**WRITTEN TASK**
Reproduce the entries that begin at the line containing "Confirm with the" and end after the line containing "click(x=214, y=19)", with the requests unchanged. Scale every click coordinate in the answers by 0.8, and round each result to a whole number, with halves rounded up.

(Entries for locating displayed items)

= = = = =

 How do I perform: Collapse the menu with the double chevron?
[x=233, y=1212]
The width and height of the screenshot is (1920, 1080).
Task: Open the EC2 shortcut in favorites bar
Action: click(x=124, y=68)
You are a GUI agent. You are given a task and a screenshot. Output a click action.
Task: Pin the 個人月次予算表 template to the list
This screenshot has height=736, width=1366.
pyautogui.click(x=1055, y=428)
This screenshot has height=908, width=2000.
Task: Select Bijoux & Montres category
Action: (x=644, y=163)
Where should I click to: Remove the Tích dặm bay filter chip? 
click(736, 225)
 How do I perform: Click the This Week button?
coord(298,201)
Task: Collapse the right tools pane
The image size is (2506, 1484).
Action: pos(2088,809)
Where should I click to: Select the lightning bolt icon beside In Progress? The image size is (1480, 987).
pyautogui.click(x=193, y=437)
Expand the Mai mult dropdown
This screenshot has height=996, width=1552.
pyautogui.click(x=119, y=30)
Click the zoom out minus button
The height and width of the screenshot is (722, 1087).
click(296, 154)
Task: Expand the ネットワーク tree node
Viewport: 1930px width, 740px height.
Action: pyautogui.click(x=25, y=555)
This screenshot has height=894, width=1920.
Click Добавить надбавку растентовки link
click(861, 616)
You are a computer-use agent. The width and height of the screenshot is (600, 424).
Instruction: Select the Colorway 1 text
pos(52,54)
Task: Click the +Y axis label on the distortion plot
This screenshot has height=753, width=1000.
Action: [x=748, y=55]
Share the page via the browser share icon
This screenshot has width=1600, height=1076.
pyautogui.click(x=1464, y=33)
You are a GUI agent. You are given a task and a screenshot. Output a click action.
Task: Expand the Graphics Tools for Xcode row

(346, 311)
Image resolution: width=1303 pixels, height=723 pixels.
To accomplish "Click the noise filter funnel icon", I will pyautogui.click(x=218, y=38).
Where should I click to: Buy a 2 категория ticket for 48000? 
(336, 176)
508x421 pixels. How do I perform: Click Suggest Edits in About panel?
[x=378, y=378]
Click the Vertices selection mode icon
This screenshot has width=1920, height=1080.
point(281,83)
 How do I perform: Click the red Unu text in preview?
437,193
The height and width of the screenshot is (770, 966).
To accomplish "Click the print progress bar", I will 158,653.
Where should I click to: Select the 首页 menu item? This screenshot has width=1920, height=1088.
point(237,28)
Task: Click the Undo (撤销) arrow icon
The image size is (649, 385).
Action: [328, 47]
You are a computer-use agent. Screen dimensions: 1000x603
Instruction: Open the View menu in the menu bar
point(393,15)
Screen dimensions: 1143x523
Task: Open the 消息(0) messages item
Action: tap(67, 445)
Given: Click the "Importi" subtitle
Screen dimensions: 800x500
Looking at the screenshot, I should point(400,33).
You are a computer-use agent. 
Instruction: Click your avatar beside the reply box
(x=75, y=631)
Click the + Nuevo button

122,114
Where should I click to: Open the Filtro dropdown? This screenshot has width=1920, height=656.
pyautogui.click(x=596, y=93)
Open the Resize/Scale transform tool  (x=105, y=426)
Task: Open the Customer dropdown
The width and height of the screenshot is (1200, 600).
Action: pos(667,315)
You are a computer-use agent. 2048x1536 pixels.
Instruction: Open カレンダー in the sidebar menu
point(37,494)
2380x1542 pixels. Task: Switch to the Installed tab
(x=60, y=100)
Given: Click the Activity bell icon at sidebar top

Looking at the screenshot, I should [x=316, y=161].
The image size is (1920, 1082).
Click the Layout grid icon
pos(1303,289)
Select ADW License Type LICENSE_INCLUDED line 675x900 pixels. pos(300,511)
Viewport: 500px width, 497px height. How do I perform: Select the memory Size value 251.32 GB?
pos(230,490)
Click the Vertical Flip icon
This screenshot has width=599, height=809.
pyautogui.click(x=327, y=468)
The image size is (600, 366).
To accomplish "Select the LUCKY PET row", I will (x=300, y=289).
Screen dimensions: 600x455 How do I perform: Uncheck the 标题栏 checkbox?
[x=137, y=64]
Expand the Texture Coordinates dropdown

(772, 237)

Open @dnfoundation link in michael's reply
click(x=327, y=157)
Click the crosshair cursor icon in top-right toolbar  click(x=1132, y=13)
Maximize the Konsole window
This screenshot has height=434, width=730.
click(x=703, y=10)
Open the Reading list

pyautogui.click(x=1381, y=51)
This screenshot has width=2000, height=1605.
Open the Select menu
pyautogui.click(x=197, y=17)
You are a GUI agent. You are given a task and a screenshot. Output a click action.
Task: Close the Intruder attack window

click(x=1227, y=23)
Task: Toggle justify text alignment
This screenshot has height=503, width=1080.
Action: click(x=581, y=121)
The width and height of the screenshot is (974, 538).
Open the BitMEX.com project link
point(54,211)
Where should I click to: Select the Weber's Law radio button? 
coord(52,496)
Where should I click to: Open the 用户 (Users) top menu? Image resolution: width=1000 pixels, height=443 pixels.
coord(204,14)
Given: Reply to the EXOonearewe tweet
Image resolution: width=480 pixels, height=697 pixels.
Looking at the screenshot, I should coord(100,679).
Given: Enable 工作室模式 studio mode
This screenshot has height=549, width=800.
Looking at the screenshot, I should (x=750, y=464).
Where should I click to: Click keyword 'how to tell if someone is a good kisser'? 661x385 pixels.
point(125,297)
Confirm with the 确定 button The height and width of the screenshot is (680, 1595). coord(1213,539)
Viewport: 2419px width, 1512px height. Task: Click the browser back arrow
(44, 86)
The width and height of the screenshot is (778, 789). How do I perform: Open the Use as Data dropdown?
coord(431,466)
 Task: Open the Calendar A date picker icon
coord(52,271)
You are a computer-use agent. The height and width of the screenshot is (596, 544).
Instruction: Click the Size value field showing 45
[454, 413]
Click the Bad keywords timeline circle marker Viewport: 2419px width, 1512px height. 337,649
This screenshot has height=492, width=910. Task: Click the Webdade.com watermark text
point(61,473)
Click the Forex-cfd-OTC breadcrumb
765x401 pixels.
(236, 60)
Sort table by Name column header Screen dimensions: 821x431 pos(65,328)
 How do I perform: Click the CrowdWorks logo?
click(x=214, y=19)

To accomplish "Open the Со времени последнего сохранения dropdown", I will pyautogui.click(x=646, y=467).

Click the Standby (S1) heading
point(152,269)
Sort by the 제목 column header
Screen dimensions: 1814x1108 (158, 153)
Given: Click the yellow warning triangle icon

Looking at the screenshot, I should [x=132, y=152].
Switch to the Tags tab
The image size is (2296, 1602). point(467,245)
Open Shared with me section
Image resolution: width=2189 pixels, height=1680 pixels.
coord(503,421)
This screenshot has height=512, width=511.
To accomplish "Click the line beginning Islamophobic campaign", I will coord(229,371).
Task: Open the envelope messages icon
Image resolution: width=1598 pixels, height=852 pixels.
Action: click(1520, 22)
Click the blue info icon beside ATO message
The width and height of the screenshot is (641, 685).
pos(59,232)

= = = = =

**EXERCISE RESPONSE**
Confirm with the 确定 button The height and width of the screenshot is (680, 1595). coord(970,431)
Viewport: 2419px width, 1512px height. Task: Click the browser back arrow
(35, 69)
The width and height of the screenshot is (778, 789). How do I perform: Open the Use as Data dropdown?
coord(345,373)
 Task: Open the Calendar A date picker icon
coord(42,217)
You are a computer-use agent. The height and width of the screenshot is (596, 544).
Instruction: Click the Size value field showing 45
[363, 330]
Click the Bad keywords timeline circle marker Viewport: 2419px width, 1512px height. 270,519
This screenshot has height=492, width=910. Task: Click the Webdade.com watermark text
point(49,378)
Click the Forex-cfd-OTC breadcrumb
765x401 pixels.
(189, 48)
Sort table by Name column header Screen dimensions: 821x431 pos(52,262)
 How do I perform: Click the CrowdWorks logo?
click(x=171, y=15)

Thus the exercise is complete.